Superintendent Tom Payzant, you are a partner of our School of Education. You are a partner of our University. And let me tell all you children that you are getting a better education here in Boston because of what Superintendent Tom Payzant does. Thank you for being here, Tom. [APPLAUSE]
Representative Kevin Fitzgerald: Kevin, I’m told that your nephew was on Harvard’s football team. Harvard’s football team went undefeated this year. [LAUGHTER AND APPLAUSE] And the best news of all is that there are a lot of Fitzgeralds and so we can look forward to more undefeated seasons. Thank you to you and your family.
More about you when I introduce you in a moment, Mr. Mayor. I’ll think about just what to say. I know we all join in congratulating you on your third inaugural and congratulating ourselves on having you as our Mayor.
We’re here for one reason really, and in a sense, Harvard exists for only one reason — the future of the world depends more than anything else on what young people learn and go forth and do. That, more than anything else, is going to determine what this community and what this country and what this world look like in the future.
We try at Harvard to help in many ways. That’s what our college is all about. That’s what our professors as they develop ideas are working on all the time. But we’ve got a responsibility also to the Harvard Class of 2012 and the Harvard Class of 2020 and the Harvard classes of the future, and that’s what this program is all about.
We are delighted to be partners with the City of Boston, with many of the important businesses in the City of Boston, with the Boston schools, and with the Boston city government to try to help young people in this city learn. And that’s what the After School for All Initiative is all about, after school programs for students. When I was talking to people involved with this program at Harvard, I said there were two things I cared about in terms of this program. First was that it be a program that works with students to help them learn, to help them do better in school, to make it more likely that they’ll come to universities like Harvard and someday have jobs like Superintendent Payzant’s or Mayor Menino’s. That was the first thing I thought was important.
The second thing I thought was important was that these programs be fun, that after school programs not just be more school. Yes, they can help with homework. Yes, they can help learn. But I hope they’re fun as well, because that’s a very important part of being a student and that’s a very important part of preparing for life as well.
Believe me, it’s not just the success stories of the people who have gone through these programs, but people do very elaborate studies of programs like this. They’ve found that across the country, they make a very big difference in people’s lives.

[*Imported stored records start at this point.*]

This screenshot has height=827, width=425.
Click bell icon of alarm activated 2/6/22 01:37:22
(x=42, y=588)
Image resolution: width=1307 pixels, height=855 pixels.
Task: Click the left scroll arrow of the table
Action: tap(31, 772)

That’s why Harvard is very happy to be part of this. We’re providing today 19 different grants that will enable organizations like Sociedad Latina to provide services for over 3,000 children. I hope it makes a difference. I know it’s something that’s very, very important for us to do. But you know something? Harvard would not be doing what it could do, or what it should do, if this was just about us writing checks.
The Mayor spoke the day before yesterday in his inaugural speech about being partners with universities and being partners with Harvard in particular to make these communities better, and I welcomed what he said, because Harvard and Boston, Harvard and this area, have a common destiny.
If we succeed in all the things that we do, it will help Boston and Cambridge and the other surrounding communities. If Cambridge and Boston succeed in all the things they are trying to do, we will be a better university for it. And part of being that better university is that we will help with our spirit as well as with our money.
That is why I am so pleased that a very large fraction of Harvard undergraduates, of Harvard students each year, participate in various kinds of volunteer programs, making a difference in this community. I want to salute the efforts of the students from Phillips Brooks House. I want to salute the efforts of many of our faculty, who take an interest in urban issues. We have and will continue to make the financial contribution that we’re discussing here today, but no less important is the contribution of the goodwill and the spirit of the people of the Harvard community working with Cambridge, working with Boston, and above all for me, working with the children, who are our neighbors.
It’s now my great pleasure to introduce a friend, introduce a friend of Harvard’s, a friend of mine, and above all, a man who has dedicated his life to making things better for working families everywhere, a man who has dedicated his public service to the future of the children who are here with us today, the man Boston is proud to call its Mayor, Mayor Tom Menino.